Natalia Bookchin is media artist and theorist, she works as a Professor and Graduate Director in the Department of Art & Design at Mason Gross School of the Arts at Rutgers University. She lives in Brooklyn.
Natalie Bookchin received a bachelor of fine arts degree from the State University of New York in 1984 and a master of fine arts degree in photography from the School of the Art Institute of Chicago in 1990. She works collaboratively and independently and exhibits, performs and lectures widely in the United States and Europe and on the Internet. In 2000, Bookchin earned an honorary mention in the .net category of the Prix Ars Electronica (Linz) and worked on a project with ®™ark (RTMark) for DNAid, an initiative developed by Creative Time. Over the years, she has explored a political stance evident even in early works such as False Positive (Daisy) (1991). Latter, Bookchin began to investigate how to manipulate photography and critique the media. She has collaborated with several artists during her career, notably Lev Manovich. Their three-piece work Digital Snapshots (1995) looks at digital photography and the possibilities for manipulating truth.

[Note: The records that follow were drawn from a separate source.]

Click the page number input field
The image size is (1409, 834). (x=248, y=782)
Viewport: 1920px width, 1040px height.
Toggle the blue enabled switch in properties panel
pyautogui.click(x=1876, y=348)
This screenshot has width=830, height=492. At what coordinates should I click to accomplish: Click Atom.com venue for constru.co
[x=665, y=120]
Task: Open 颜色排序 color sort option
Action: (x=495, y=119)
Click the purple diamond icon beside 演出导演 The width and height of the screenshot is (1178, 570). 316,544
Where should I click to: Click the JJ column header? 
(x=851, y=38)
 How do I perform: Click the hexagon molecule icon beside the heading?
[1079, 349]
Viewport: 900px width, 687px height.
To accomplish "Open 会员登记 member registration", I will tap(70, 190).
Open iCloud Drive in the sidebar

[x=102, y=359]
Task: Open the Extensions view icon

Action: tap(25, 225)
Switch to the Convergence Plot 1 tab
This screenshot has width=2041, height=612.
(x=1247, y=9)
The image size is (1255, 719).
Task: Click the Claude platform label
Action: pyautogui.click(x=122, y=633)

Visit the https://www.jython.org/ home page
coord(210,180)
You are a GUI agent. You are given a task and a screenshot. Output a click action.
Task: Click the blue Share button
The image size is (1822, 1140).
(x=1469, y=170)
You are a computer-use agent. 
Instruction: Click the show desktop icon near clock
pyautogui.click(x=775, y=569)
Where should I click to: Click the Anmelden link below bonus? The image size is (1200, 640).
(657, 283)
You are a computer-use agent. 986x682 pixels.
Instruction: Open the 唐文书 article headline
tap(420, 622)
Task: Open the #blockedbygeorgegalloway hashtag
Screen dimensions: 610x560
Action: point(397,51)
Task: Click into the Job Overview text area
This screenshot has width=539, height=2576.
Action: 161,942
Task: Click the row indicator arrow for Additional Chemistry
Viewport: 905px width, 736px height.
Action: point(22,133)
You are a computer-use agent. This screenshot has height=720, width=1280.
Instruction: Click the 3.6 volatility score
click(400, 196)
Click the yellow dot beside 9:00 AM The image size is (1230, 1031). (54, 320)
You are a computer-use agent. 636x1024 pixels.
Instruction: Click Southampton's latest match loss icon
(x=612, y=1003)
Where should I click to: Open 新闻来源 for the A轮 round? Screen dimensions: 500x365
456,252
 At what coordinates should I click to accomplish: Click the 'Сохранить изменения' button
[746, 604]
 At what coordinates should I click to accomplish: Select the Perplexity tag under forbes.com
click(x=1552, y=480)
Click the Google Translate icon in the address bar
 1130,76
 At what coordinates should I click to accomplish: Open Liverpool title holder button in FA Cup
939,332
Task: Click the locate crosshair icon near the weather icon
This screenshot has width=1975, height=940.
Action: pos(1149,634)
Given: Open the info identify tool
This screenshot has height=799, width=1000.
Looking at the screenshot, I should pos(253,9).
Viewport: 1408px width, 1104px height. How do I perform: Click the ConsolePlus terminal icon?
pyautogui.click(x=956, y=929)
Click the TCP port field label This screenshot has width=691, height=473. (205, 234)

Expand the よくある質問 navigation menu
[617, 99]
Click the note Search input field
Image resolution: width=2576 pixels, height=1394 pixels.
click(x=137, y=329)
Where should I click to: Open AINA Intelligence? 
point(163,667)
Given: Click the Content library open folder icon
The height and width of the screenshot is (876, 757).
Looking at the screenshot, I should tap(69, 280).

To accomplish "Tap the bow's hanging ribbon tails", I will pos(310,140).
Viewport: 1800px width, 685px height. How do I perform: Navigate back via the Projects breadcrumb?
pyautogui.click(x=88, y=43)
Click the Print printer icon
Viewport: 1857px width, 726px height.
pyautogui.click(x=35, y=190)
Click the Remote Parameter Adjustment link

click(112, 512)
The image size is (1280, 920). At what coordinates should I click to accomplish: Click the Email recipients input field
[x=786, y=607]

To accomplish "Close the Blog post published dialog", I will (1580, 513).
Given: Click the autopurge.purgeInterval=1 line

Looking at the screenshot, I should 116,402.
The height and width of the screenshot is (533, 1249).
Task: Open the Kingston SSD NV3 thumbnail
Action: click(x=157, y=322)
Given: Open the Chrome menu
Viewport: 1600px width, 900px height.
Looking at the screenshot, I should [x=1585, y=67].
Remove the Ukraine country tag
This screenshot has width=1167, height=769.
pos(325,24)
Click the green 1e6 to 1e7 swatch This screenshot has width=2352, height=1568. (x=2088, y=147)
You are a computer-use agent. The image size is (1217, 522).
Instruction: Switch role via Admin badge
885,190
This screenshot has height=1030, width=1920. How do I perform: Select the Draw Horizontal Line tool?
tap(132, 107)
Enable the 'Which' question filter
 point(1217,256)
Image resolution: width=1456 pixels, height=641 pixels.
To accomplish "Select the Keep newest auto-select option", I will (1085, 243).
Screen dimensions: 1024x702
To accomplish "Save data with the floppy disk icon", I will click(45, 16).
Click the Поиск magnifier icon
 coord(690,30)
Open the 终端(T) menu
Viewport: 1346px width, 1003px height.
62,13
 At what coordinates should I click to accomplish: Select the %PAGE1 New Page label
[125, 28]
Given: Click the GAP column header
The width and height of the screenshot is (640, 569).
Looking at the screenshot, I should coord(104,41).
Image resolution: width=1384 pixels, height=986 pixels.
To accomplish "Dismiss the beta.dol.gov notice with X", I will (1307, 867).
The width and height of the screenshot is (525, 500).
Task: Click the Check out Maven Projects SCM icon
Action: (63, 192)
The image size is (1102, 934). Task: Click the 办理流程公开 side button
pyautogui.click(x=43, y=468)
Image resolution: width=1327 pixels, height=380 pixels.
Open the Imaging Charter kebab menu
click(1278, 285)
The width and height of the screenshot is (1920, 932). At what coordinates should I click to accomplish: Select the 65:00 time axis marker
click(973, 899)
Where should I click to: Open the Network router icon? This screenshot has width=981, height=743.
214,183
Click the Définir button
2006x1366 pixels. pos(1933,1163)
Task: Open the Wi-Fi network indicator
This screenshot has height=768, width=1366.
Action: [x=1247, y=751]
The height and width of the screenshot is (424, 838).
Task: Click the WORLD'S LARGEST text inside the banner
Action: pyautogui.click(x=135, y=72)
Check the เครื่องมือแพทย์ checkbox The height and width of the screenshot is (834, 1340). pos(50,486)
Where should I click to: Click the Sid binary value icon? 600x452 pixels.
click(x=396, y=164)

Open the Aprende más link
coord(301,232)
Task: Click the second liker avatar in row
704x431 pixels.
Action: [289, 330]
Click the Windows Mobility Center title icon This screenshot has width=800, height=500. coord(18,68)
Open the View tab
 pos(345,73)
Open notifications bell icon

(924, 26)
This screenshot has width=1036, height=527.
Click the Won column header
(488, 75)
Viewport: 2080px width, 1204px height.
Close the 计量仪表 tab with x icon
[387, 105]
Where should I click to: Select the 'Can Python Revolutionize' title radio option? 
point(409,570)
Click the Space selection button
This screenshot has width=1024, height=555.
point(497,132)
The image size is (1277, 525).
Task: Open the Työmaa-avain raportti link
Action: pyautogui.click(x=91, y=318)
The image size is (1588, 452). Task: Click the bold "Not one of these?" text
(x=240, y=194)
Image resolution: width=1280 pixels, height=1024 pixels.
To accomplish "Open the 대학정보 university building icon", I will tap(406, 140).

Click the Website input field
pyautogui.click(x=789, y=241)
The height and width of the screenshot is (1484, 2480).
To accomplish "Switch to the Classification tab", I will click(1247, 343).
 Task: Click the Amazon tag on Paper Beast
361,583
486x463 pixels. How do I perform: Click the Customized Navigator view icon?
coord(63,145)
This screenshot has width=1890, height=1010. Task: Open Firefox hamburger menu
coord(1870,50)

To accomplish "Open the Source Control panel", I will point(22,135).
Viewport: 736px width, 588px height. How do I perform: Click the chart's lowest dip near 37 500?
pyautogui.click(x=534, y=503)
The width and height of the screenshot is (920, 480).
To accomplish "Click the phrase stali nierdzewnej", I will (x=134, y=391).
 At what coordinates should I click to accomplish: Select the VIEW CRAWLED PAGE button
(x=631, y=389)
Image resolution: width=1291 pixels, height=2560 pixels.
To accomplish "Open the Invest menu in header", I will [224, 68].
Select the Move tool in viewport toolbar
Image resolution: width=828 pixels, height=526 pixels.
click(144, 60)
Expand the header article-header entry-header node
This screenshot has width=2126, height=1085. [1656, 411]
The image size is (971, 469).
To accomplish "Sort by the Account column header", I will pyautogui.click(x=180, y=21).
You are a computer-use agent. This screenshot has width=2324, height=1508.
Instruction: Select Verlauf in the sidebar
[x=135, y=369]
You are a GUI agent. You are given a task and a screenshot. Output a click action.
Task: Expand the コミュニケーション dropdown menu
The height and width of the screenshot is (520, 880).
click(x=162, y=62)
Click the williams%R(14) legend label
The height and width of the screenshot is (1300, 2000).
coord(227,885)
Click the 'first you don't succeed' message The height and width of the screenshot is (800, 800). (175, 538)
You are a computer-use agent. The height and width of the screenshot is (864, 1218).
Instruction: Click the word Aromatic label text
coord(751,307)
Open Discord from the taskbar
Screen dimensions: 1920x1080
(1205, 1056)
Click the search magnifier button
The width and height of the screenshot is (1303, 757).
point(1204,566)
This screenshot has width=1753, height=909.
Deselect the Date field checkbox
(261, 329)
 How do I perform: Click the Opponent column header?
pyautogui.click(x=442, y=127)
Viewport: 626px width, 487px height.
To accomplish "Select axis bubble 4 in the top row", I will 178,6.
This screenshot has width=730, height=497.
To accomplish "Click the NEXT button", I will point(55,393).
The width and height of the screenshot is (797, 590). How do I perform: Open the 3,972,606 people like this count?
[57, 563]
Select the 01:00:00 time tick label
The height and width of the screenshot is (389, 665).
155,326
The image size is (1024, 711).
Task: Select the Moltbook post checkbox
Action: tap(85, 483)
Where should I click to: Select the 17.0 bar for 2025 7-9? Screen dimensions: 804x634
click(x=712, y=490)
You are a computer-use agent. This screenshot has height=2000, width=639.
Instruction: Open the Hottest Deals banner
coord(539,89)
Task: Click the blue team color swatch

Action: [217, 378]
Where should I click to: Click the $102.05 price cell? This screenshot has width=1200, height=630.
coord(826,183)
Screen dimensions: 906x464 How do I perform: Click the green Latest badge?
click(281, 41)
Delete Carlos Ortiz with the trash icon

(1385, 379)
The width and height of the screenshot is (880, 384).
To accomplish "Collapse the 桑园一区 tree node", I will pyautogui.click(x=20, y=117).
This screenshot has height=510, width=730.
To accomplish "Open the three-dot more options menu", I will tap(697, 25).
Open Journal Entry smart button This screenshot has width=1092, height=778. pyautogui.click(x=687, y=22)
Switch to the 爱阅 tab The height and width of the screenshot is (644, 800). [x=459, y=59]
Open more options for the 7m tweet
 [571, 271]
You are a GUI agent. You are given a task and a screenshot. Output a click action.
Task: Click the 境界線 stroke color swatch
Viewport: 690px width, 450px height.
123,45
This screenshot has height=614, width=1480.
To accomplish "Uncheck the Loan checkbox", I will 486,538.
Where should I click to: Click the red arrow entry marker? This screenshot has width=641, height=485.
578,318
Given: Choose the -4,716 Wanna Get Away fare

After experimenting with digital photography, Bookchin began to consider newer technologies such as the CD-ROM and the Internet as formal veins for her critical discourse. In 1996, she produced an interactive CD-ROM titled The Databank of the Everyday that relies on still photography of the human body, banal actions and movements, the idea of photography's documentary role, and the principles of the contemporary database.
Her critically acclaimed artwork has been exhibited around the world including at MoMA, LACMA, PS1, Mass MOCA, the Walker Art Center, the Pompidou Centre, MOCA LA, the Whitney Museum, the Tate, the Kitchen, and Creative Time. She has received numerous grants and awards, including from Creative Capital, California Arts Council, the Guggenheim Foundation, the Durfee Foundation, the Rockefeller Foundation, California Community Foundation, the Daniel Langlois Foundation, a COLA Artist Fellowship, the Center for Cultural Innovation, the MacArthur Foundation, a NYSCA Individual Artist Fellowship, a NYFA Opportunity Grant, a NYSCA/MAAF award, among others.